M. Faubert. — Exactly, that's the difference between fiscal duties like those collected in the United Kingdom and protective duties. Protective duties ought not to bring gold to the Treasury; they ought rather to prevent goods from entering, so as to insure that national producers shall have a monopoly of the market of the country, and so enable them to raise their prices. The yield of a protective duty does not come from the sum it pours into the Treasury, but rather from the raising of the prices it brings about. It is estimated that nearly 70,000,000 hundred weights of corn come on to the French markets every year. The effect of the law passed in 1894 was to raise the price an average of five francs per hundredweight: now 70,000,000 X 5 = 350,000,000 francs per annum.

So this is what a seven francs duty forces all to pay who have to buy corn, whether consumed as bread or otherwise. These 350,000,000 francs must be added to the 9,825,000 collected by the customs in 1907, and it cannot be said that the foreigner pays anything towards these 350,000,000. It is our own countrymen who have to add this tax of 350,000,000 francs to all the other taxes they pay.
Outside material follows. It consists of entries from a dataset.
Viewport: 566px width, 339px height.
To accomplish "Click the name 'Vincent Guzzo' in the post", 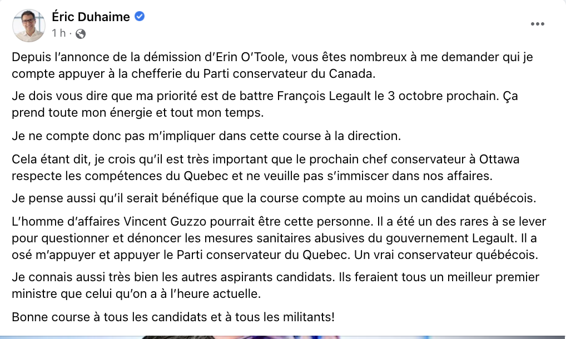I will click(x=165, y=221).
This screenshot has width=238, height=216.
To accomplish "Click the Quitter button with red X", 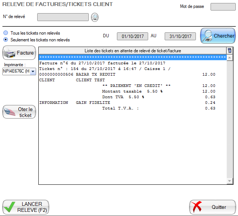I will point(212,207).
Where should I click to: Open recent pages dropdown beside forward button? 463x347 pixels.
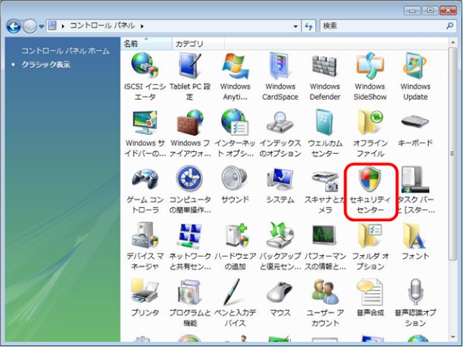coord(41,26)
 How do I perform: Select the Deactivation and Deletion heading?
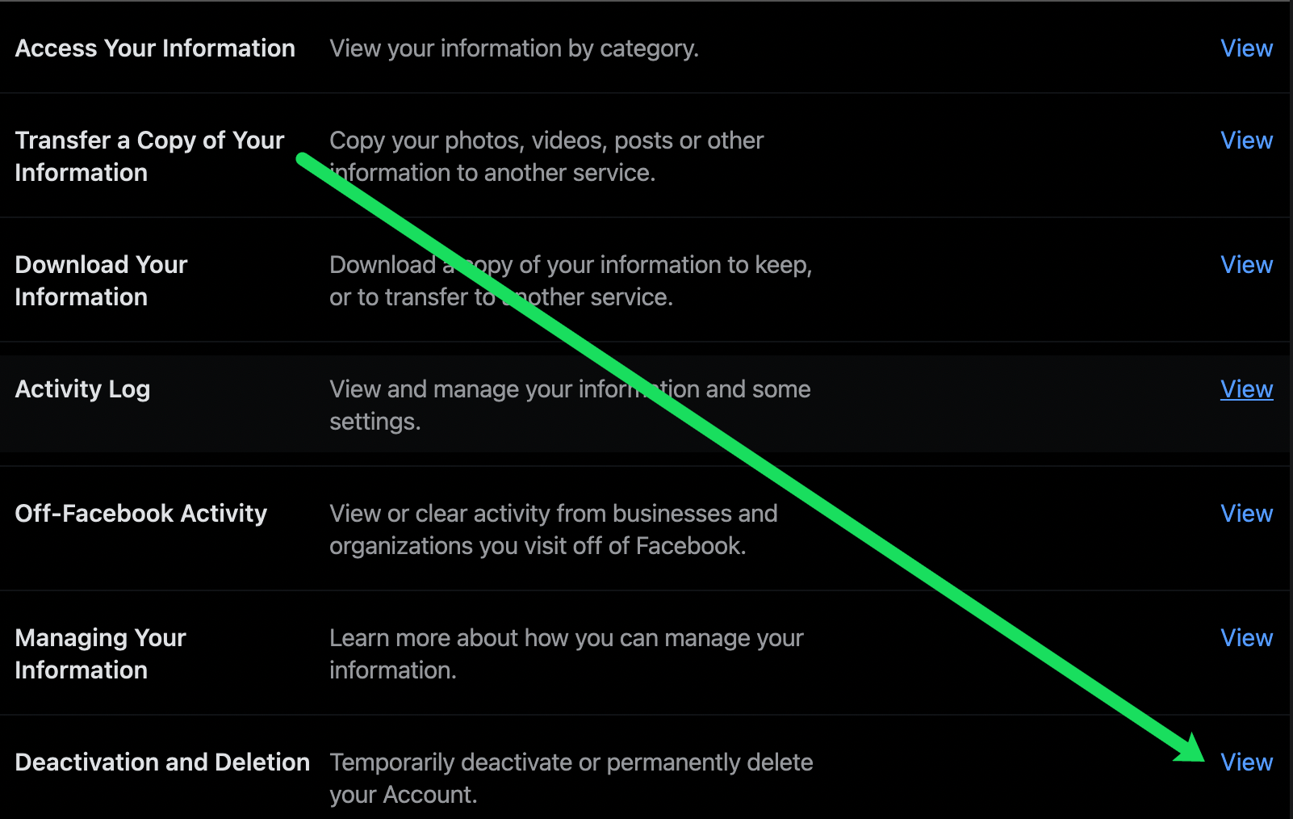tap(162, 762)

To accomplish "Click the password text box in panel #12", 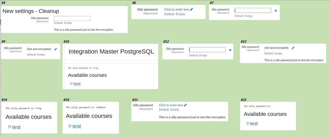I will [x=207, y=50].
The Melinist. — Still, the seven franc duty is not now one of five francs.

M. Faubert. — True, but that is not through any fault of yours.

The Melinist. — No; but where can one see these 350,000,000 francs per annum. Nowhere; and if what you say is true, would the consumers of bread, the majority of the nation, have consented to pay such a sum?

M. Faubert. — They actually have paid it without knowing it, the cost of the tax being incorporated in the goods themselves.

The Melinist. — You speak of tax; where does this tax of 350,000,000 francs go?

M. Faubert. — Where does it go? It goes into the pockets of the farmers and the ground landlords. It is a private tax by which bread-eaters are made to insure profit and income to certain categories of individuals. Under the feudal system, the lord of the manor collected tenures from his vassals, serfs and villeins, not to do them service, but for himself. The protective duty causes a feudal tax to be paid by the consumers of the protected product to the producer ; and the Revolution of 1789 abolished the feudal system and proclaimed the equality of one citizen with another.

The Melinist. — These are very big words.

M. Faubert. — They are quite true.

The Melinist. — It is none the less true that you have failed to prove that England does not collect custom-duties.

M. Faubert. — Well, I have even mentioned a list of articles subject to duty; all the taxes collected, however, go to the Treasury, not a single one enables certain classes of producers to benefit at the expense of their countrymen. The English tariff is fiscal, not protective. It does not include any private tax, but conforms with the rule: we owe no tax except to the State.

The Melinist. — But then, England imposes duties on foreign vessels.

M. Faubert. — Ever since the treaty of 1826, English vessels have been on an equal footing with French, and at present such is the state of things with the vessels of all nations.

The Melinist. — All the same, I still maintain that England is a protectionist country, because she imposes custom-duties.